[412]. В шестой версии драмы их разговор касался особенностей еврейской судьбы. На реплику Петера: «Нас тут берут как кроликов в западне, мы ждем их, чтобы они пришли и нас забрали. Почему это так? Потому что мы евреи! Потому что мы евреи!», Анна отвечала: «Мы не единственные евреи, которым пришлось страдать. Веками существовали евреи и должны были страдать». Канин убедил авторов, что еврейский вопрос имеет тут характер исключительно инцидентальный и поэтому в последней версии разговор Анны и Петера звучал так:
ПЕТЕР. Мы уже два года сидим в этом убежище, не можем отсюда двинуться, мы в западне и ждем, ждем, что за нами придут, и зачем все это?
АННА. Не только мы так живем. Много людей вынуждено сейчас страдать. Всегда так было… раз одна раса… раз другая, но ведь…
Канину было важно, чтобы пьеса стала успешной, завоевала как можно бóльшую аудиторию. Он знал, что экспонирование еврейской судьбы Анны Франк может этот успех ослабить или вообще сделать невозможным.
Попробуем взглянуть на пьесу Гудрич и Хэкета пристальнее, используя концепцию индустрии культуры, предложенную Адорно и Хоркхаймером в «Диалектике просвещения». Одним из первых принципов является то, что продукт индустрии культуры представляет собой одновременно и инструкцию по его употреблению. Часто он является одной только инструкцией — запрограммированной реакцией на раздражители, которые на самом деле отсутствуют. Например: мы учимся преодолевать ужас войны, убирая его из поля зрения. Отношения с продуктом индустрии культуры можно сравнить с удовлетворением, получаемым от прочтения одного только меню, без акта потребления. Индустрия культуры создает потребности и дает иллюзию их удовлетворения, поскольку ее целью является создание мнимого единства между всеобщим и единичным, доходчивое инструктирование относительно доступных в современном обществе форм жизни. Просто напрашивается прочтение именно в этих категориях тех торгов между универсальным месседжем и спецификой еврейской судьбы, которые шли во время создания драмы. Там, где произведение искусства всегда производит эффект разрыва, продукт индустрии культуры создает суррогат идентификации. Как раз таким образом Анна Франк стала в пьесе Гудрич и Хэккета американской девушкой-подростком, мечтающей только о том, чтобы воспроизвести тот ритуал свидания, как его проходят все девушки, что не имеет ничего общего с тем, как опыт любви и чувственности был записан в дневнике. Продукт индустрии культуры всегда позволяет установить источник зла и прийти к выводу, как его ликвидировать, поскольку если мы не присоединимся к сообществу людей, верящих в доброту и солидарность, то нас придется из сообщества исключить. И наконец — возможно, самое главное — продукт индустрии культуры учит, как принять умеренное счастье плоской повседневности. Служат этому два инструмента: эффект escape и насильно навязанный message. Эскапистский механизм внушает, что куда бы мы ни убежали, везде ждет нас одна и та же повседневность. Месседж же должен нас проинструктировать относительно неизбежности принять эту повседневность. И если продукт индустрии культуры отсылает к идее трагизма или реального человеческого страдания, то только затем, чтобы сделать «блеклость подвергнутого цензуре счастья интересной». Идеология продукта индустрии культуры «расщепляется на фотографическое воспроизведение своенравного бытия и на ничем не прикрытую ложь о его смысле…»[413]

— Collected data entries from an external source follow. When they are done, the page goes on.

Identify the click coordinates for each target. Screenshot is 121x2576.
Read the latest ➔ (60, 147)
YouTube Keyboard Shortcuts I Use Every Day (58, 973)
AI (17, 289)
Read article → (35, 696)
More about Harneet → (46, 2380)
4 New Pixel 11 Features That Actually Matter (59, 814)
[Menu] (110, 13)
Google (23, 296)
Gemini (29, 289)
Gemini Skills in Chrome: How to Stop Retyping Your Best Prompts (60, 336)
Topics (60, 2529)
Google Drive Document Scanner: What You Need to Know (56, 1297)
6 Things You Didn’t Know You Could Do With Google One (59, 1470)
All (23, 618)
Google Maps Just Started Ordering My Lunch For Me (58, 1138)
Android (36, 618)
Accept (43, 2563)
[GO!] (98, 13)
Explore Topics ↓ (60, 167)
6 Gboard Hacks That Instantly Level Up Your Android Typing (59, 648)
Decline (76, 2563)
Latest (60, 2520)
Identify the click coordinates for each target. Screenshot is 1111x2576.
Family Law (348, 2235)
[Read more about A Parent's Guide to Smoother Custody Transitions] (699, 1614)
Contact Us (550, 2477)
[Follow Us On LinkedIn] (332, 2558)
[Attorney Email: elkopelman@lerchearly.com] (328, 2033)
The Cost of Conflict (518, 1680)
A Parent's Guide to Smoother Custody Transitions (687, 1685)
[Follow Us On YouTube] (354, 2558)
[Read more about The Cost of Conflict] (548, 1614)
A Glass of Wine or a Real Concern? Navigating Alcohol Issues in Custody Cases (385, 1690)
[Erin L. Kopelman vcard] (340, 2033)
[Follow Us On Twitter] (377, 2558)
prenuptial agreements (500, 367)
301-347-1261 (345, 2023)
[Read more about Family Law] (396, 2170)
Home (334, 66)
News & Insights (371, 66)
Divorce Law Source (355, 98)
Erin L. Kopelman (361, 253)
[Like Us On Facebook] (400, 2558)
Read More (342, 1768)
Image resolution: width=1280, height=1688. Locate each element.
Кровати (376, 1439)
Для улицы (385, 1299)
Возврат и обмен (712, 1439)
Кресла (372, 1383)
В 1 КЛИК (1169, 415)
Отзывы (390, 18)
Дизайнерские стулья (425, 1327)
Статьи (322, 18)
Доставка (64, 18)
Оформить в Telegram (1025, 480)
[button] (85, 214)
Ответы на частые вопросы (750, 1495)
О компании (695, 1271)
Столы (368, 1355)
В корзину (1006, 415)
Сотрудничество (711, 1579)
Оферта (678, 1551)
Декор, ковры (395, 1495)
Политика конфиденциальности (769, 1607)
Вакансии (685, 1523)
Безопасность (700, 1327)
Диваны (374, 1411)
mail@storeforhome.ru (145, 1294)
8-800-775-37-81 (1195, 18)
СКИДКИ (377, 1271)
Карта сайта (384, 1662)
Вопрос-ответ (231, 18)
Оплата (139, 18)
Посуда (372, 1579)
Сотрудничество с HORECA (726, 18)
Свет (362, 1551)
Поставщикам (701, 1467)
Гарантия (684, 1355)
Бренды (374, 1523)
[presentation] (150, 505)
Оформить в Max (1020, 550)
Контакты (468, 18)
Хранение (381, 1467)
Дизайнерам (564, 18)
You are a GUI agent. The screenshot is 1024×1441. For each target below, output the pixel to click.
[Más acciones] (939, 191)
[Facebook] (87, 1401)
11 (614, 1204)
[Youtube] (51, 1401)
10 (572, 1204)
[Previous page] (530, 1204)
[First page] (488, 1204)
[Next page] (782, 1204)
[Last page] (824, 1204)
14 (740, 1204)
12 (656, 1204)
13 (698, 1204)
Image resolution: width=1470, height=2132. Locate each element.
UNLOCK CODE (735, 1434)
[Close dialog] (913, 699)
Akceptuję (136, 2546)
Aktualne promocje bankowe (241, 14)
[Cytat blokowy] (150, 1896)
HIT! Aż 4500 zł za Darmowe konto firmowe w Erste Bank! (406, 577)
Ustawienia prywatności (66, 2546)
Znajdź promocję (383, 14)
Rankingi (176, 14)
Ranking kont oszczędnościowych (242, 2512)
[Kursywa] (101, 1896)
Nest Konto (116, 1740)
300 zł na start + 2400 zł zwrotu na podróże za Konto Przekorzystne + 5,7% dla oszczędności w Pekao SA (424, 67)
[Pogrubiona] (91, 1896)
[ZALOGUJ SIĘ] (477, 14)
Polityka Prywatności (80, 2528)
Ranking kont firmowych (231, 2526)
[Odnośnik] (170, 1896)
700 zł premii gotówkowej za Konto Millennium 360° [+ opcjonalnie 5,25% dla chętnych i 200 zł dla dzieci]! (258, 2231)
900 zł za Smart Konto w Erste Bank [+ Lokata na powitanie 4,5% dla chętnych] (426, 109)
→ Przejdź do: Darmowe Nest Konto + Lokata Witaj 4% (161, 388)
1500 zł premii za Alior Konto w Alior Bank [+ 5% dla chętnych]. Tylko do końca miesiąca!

Не послужили ли дневники Анны Франк идеально этим механизмам — как один из возможных plots, которые просто можно применить? В том, как была принята пьеса в Соединенных Штатах, доминировал механизм празднования «блеклого подвергнутого цензуре счастья», Анна Франк должна была проинструктировать, как радоваться тому, что есть. Затаившийся за кулисами ужас делал этот урок общественного конформизма легко усвояемым. В том, как была принята пьеса в Германии, действовал механизм неизбежного примирения. Каждый, кто растрогался судьбой Анны Франк, начинал принадлежать к сообществу людей, верящих в добро и способствующих искоренению зла. Истерические реакции на немецкие постановки пьесы Гудрич и Хэкета — это, однако, особая проблема, хотя как раз механизмы культуриндустрии обеспечивали эффект отпущения грехов самим себе. Все это необычайным образом раздражало Ханну Арендт и Теодора Адорно. Особенно Арендт отдавала себе отчет, насколько конформистским был урок, который Анна Франк с Бродвея преподавала немецкому обществу — особенно молодому поколению, которое вместо того, чтобы активно бороться с политическими последствиями нацизма, предавалось бесконечным ритуалам переживания вины за действия своих отцов. Огромное впечатление производила тишина, господствующая в театрах после окончания спектаклей, аплодисментов не было, многие плакали. Публика расходилась в молчании. Кеннет Тайнен, знаменитый британский критик, написал, что во время берлинской премьеры он пережил (survived) самое душераздирающее эмоциональное впечатление от театра: «Оно имело мало общего с искусством, поскольку сама драма не была великим произведением, но ее воздействие в этот исторический момент в Берлине перешагнуло все, что искусство до этой поры могло достичь. Она личностно затронула весь зрительный зал: я старался сохранить дистанцию, но всеобщий катарсис захватил и меня. […] В тени события столь радикального и травматического любая критика становится излишней»[414]. И несмотря на то что Тайнен не хотел бы, чтобы такие эмоции прошли мимо него, он молится, чтобы не пережить их еще раз.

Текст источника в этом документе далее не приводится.